## GOAL
Collect every line below that contains the string "height", treating uppercase and lowercase as distinct.

## DATA
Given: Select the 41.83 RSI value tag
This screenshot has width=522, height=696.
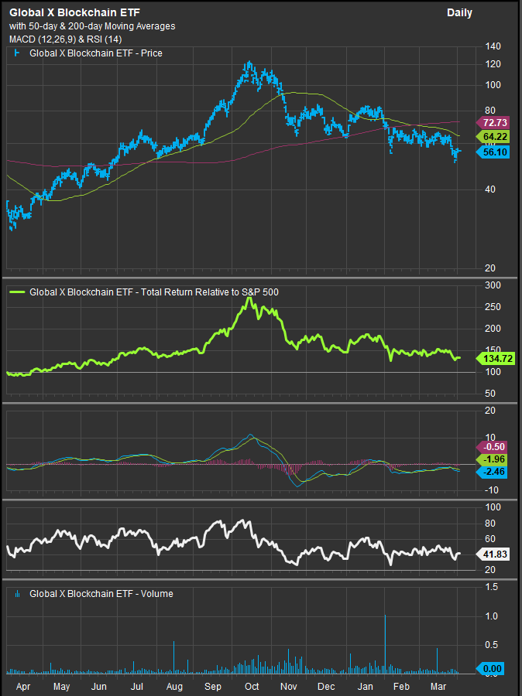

==

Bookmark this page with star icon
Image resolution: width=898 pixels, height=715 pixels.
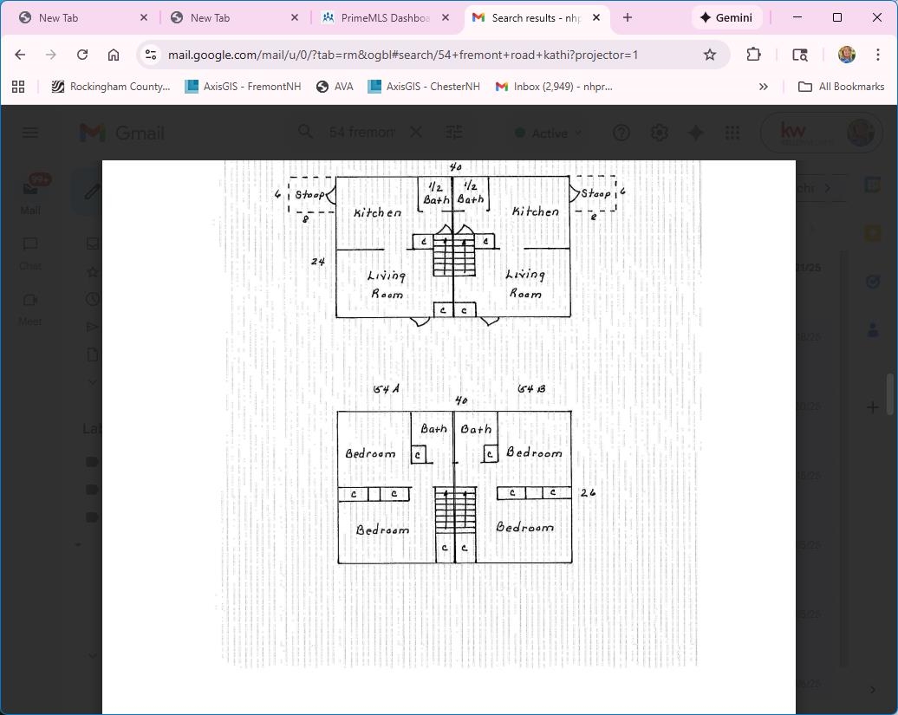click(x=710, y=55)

## ANSWER IN FULL
This screenshot has width=522, height=696.
Image resolution: width=898 pixels, height=715 pixels.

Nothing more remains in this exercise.